Now imagine the variety that must exist in hundreds of solar systems. There may be worlds out there that make Venus seem hospitable and Uranus positively upright. Only 20 years ago, astronomers were unsure whether any such worlds existed beyond our own solar system. Now, they’ve found more than 280 of them, each with its own planetary “personality,” each a fascinating example of what a world can be.
Yet the heyday of planetary discovery is only just beginning. This fall, astronomers will start a massive search for new planets by observing about 11,000 nearby stars over 6 years. This number dwarfs the roughly 3,000 stars that astronomers have searched to date for the presence of planets. Scientists estimate that the NASA-funded project, called MARVELS (Multi-object Apache Point Observatory Radial Velocity Exoplanet Large-area Survey), will find at least 150 new planets–perhaps many more.
“We’re looking in particular for giant planets like Jupiter,” says Jian Ge, principal investigator for MARVELS and an astronomer at the University of Florida in Gainesville. Ge likens big planets to “beacons of a lighthouse” signaling the presence of entire solar systems. “Once we find a big planet around a star, we know that smaller planets could be there, too.”
MARVELS will do much more than just catalogue a few hundred more planets. By surveying the Jupiter-like planets around such a large number of stars, MARVELS aims to give astronomers the data they need to test competing theories for how planetary systems form and evolve.

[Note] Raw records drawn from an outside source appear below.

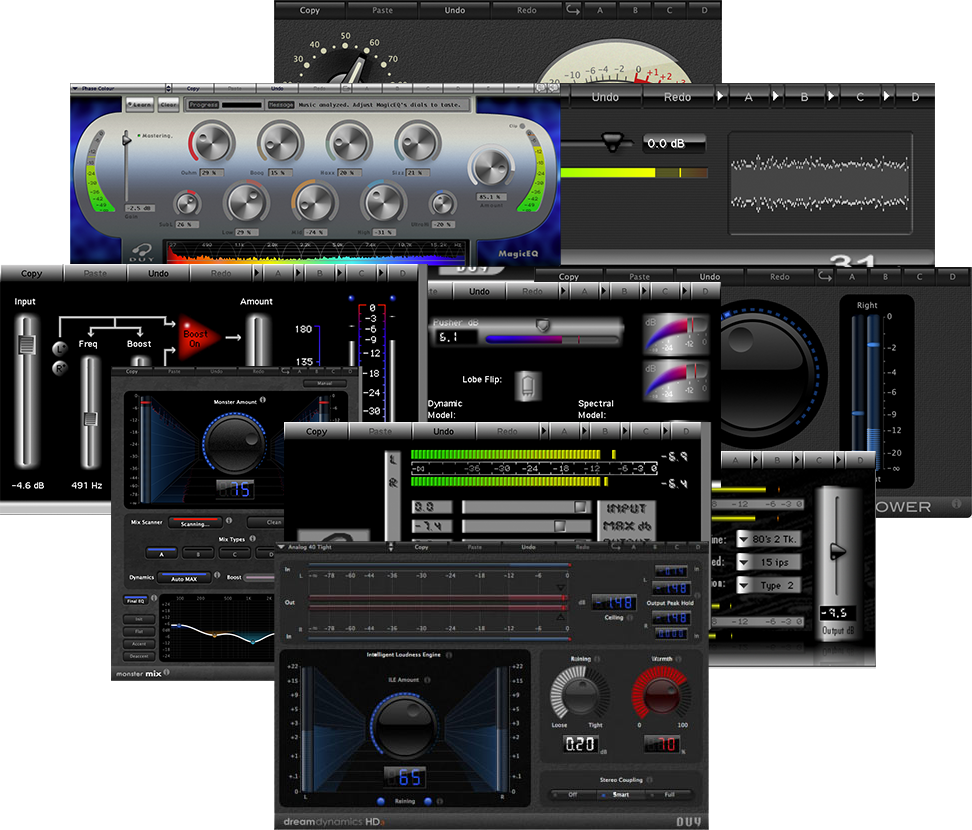This screenshot has width=972, height=830.
Task: Click the monster mix info icon
Action: 168,673
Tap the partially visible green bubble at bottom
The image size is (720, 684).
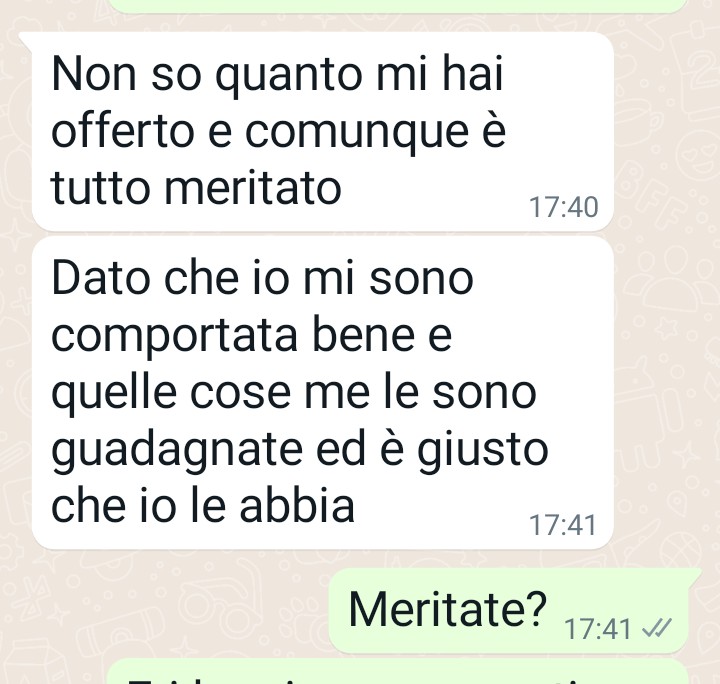click(x=398, y=671)
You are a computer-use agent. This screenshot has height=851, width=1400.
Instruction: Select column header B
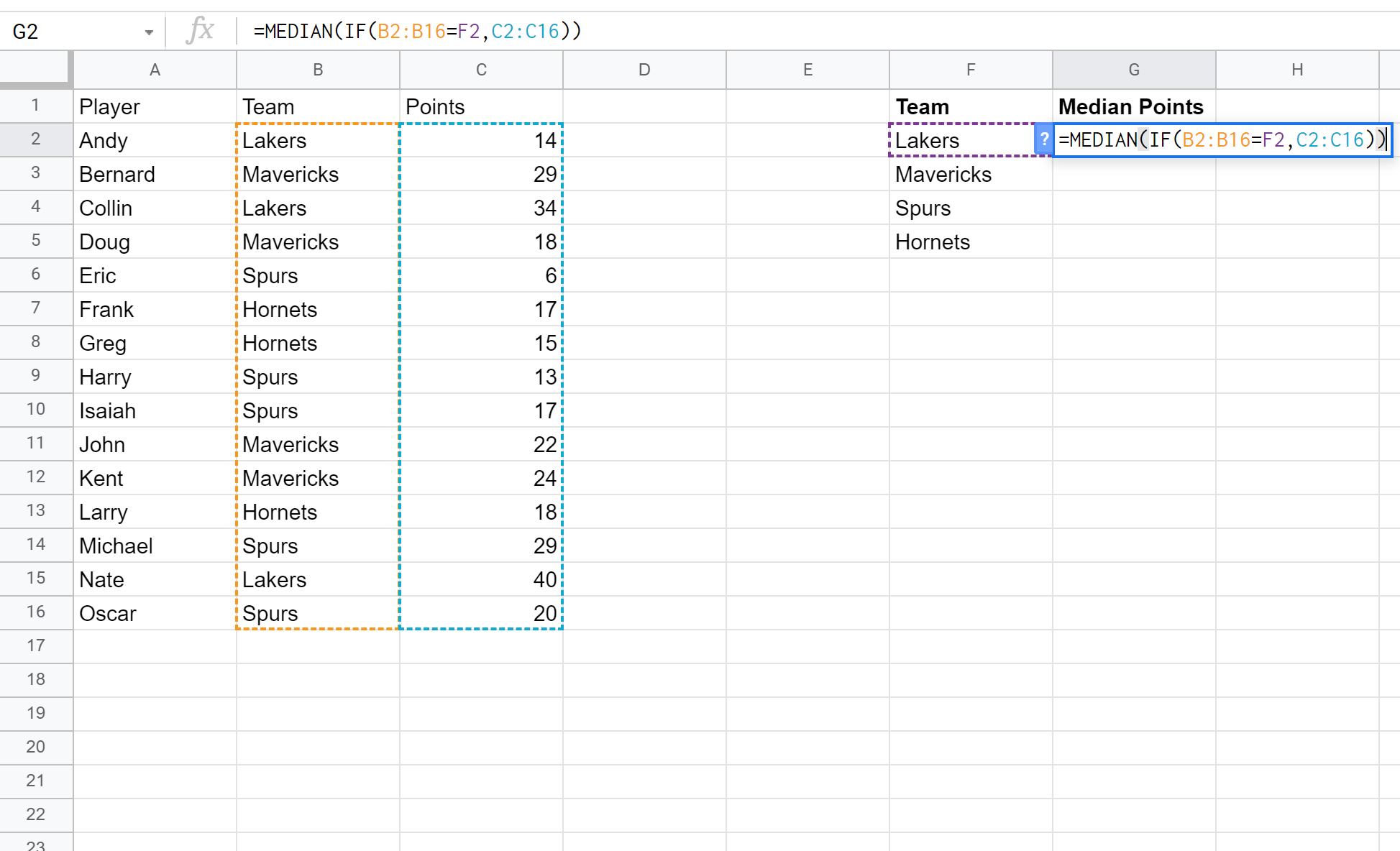[317, 70]
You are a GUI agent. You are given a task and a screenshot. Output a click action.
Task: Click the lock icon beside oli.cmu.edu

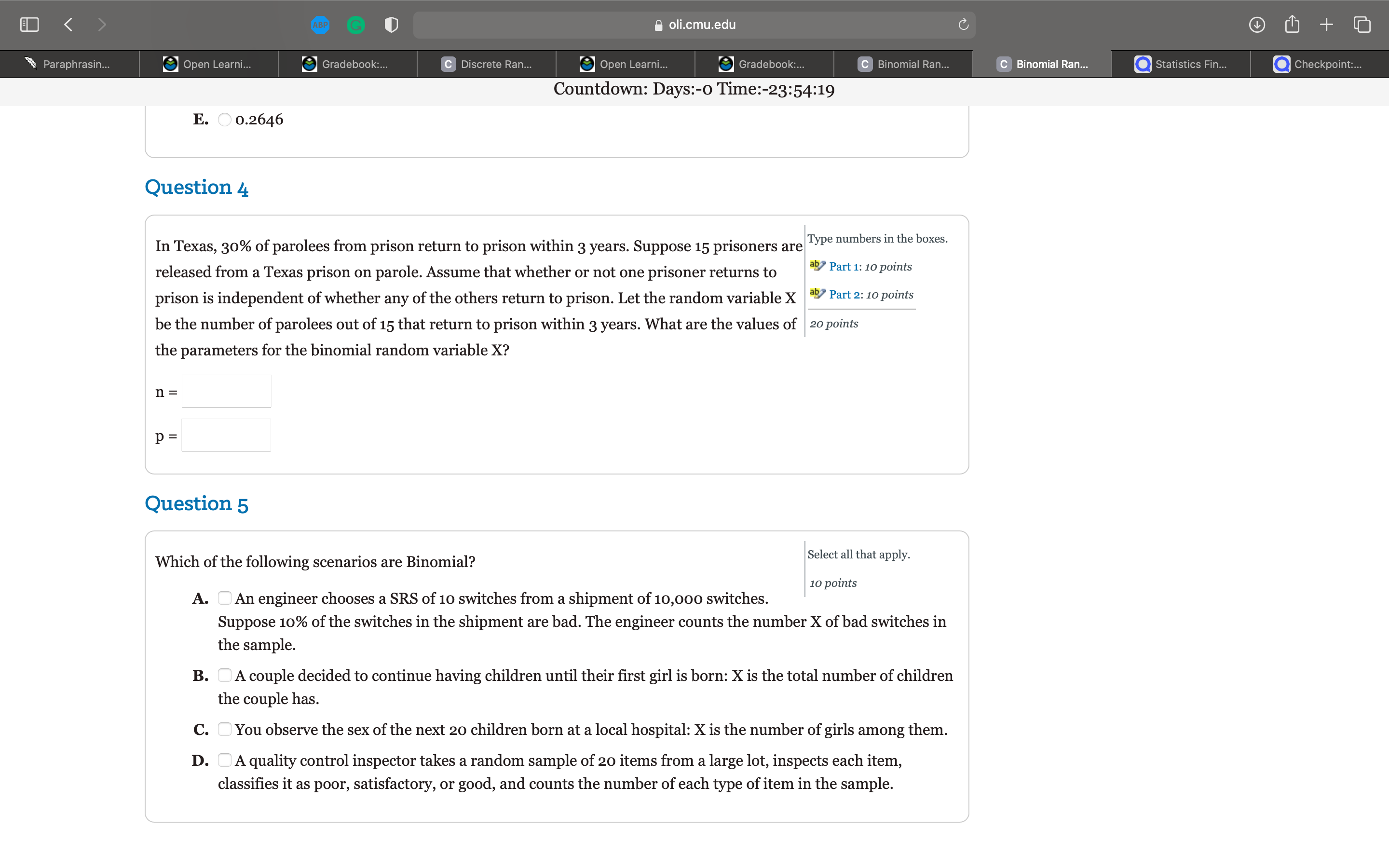(659, 24)
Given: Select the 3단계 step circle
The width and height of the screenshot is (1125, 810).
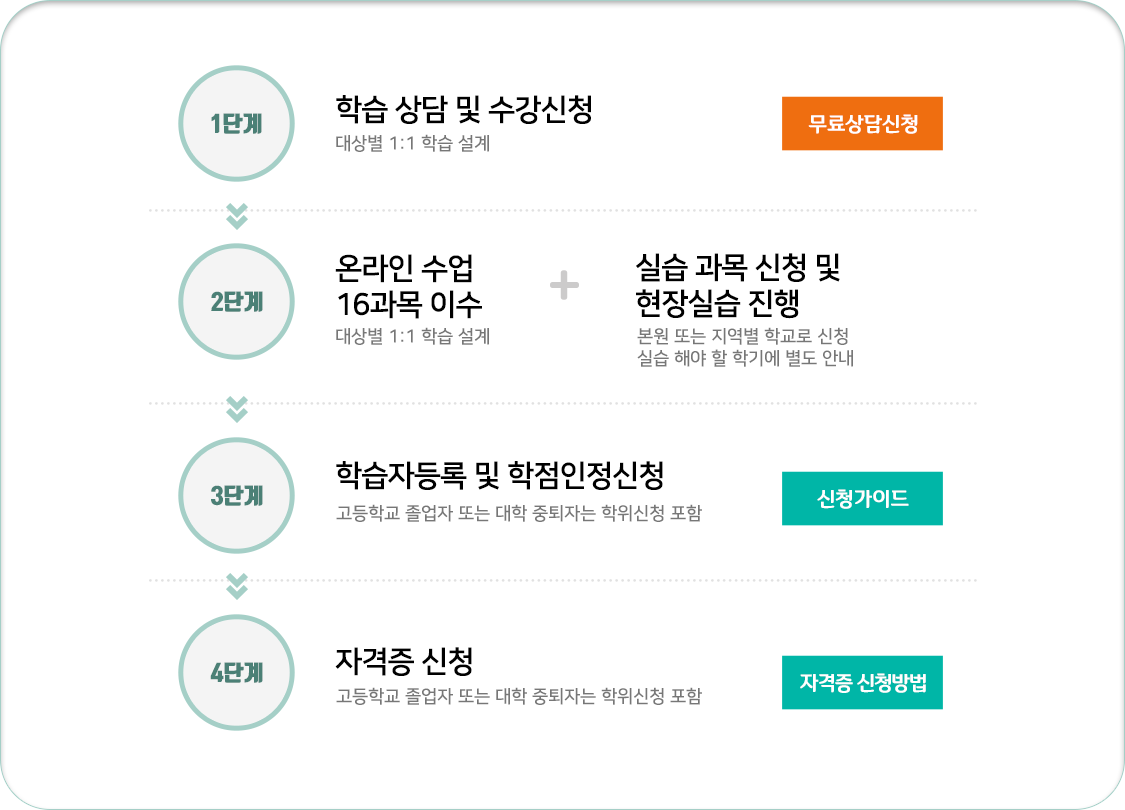Looking at the screenshot, I should (236, 495).
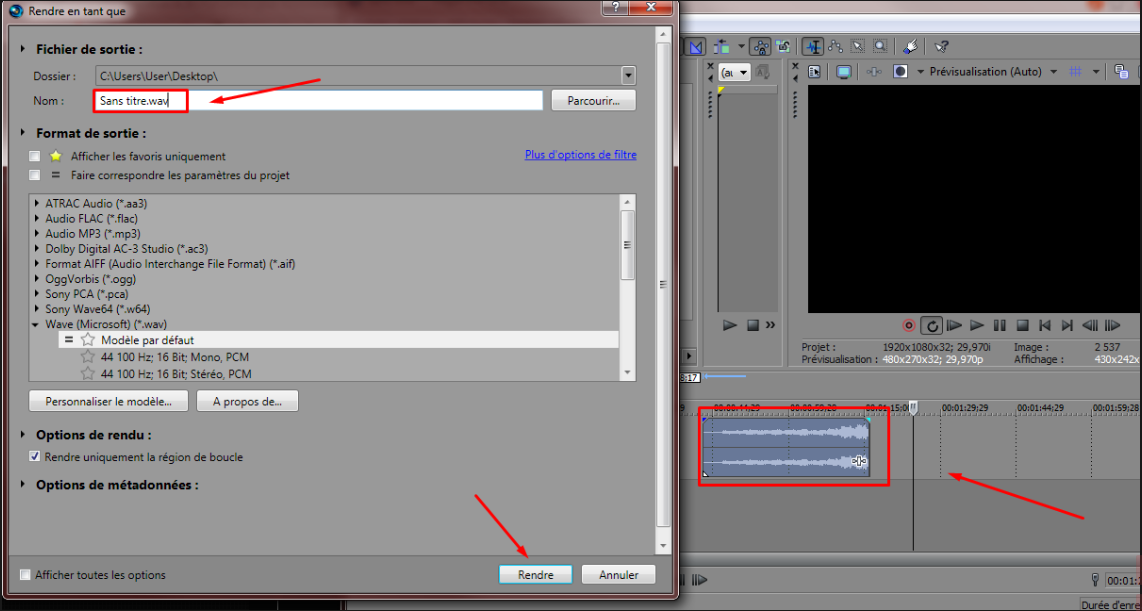Expand the Audio MP3 (*.mp3) format
Viewport: 1142px width, 611px height.
pyautogui.click(x=38, y=233)
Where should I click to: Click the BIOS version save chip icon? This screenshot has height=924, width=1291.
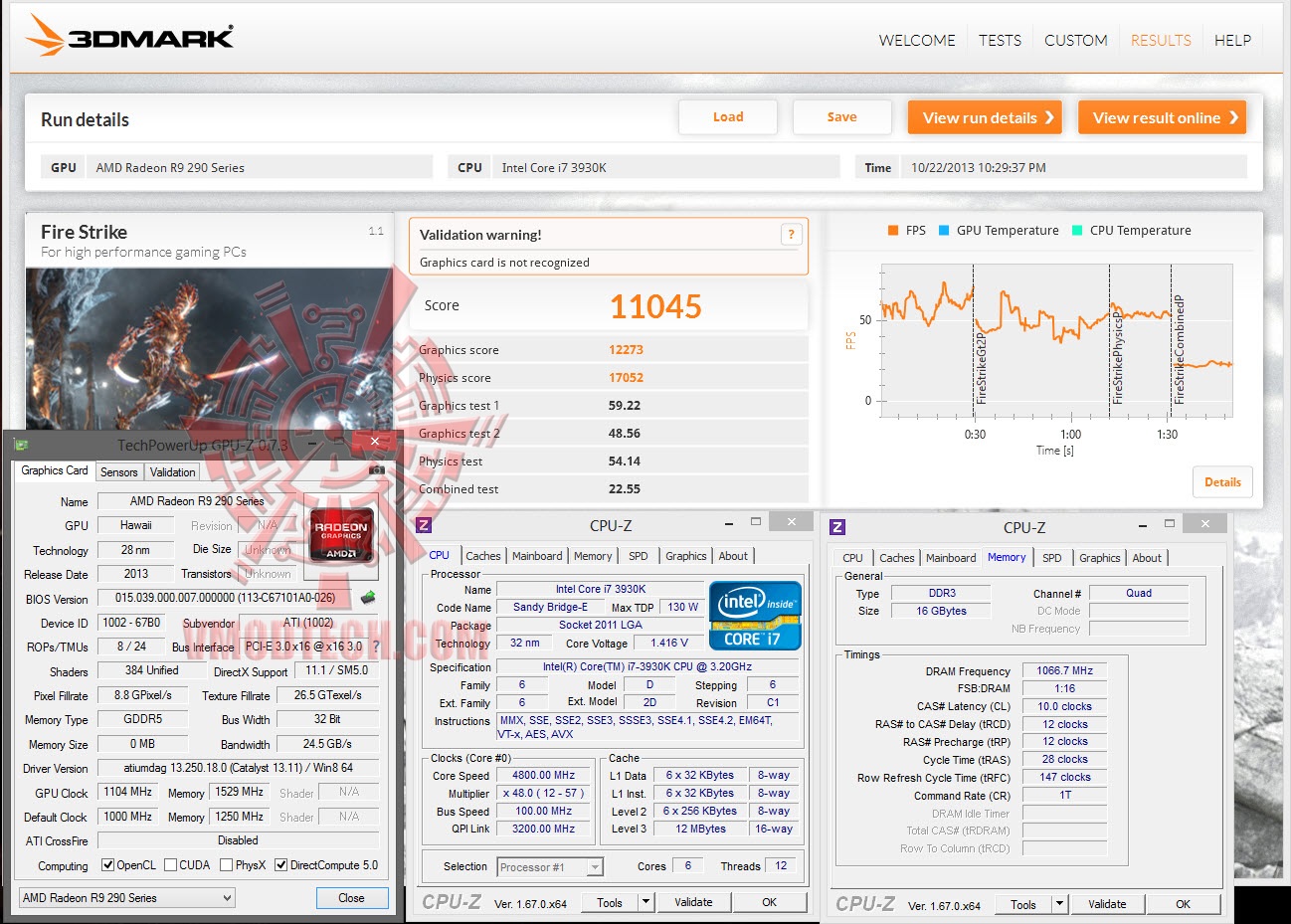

To look at so many stars, MARVELS will use a telescope that can separately image 60 stars at a time, and this number will eventually be increased to 120 stars. The telescope, which will be housed at the Apache Point Observatory in the Sacramento Mountains of New Mexico, has a 2.5 meter primary mirror and a wide field of view that covers 7 square degrees of the sky–an area that would appear 35 times larger than the Moon.
An array of 60 fiber-optic threads will carry light from the telescope’s focal plane to highly sensitive interferometers. These instruments can detect tiny changes in the frequency of a star’s light. How does this help find planets? Ge explains: When a star is tugged to and fro by the gravity of an orbiting planet, the star’s light is shifted to and fro in frequency–an effect called the Doppler shift. The powerful gravity of Jupiter-sized planets exerts a big tug on the parent star, making them relatively easy to find using the Doppler shift method.
If Ge and his colleagues see a star’s frequency slowly increasing and decreasing in a repeating cycle over days, weeks, or months, it’s a good bet that a planet is there.
Scientists are keen to learn what kinds of stars have orbiting gas giants. One theory for how these planets form predicts that stars rich in heavy elements such as silicon, oxygen, and nickel should be more likely to have Jupiter-like planets. Imagine a planet-forming disk surrounding such a star: The disk, like the star itself, would be rich in heavy elements. Those heavier elements would form rocky chunks in the disk, and these dense chunks would collide and merge to create a “planet seed” with strong enough gravity to gather gas around itself and grow into a behemoth.
So if MARVELS finds more gas giants around stars containing heavier elements, the survey would support this theory. But some gas giants might not need these heavy elements to form. Another theory suggests that Jupiter-like planets can arise simply because a disturbance in the planet-forming disk starts the gravitational collapse of a region of gas and dust–no seed required.
By examining a large number of stars with a variety of heavy element fractions, MARVELS may be able to distinguish between these two ideas.
Data from MARVELS will also shed light on other questions about planet formation, such as how often the orbits of gas giants migrate closer to their stars, and how planets sometimes end up with highly eccentric orbits instead of the nearly circular orbits predicted by theory. By surveying an unprecedented number of stars, MARVELS could deliver the data scientists need to find patterns about the conditions most favorable for planet creation, knowledge that can guide future, detailed observations of individual stars.
Follow-up observations might eventually use space telescopes powerful enough to make out the rough appearance of those many worlds. The planets we know may only hint at the marvels waiting … out there.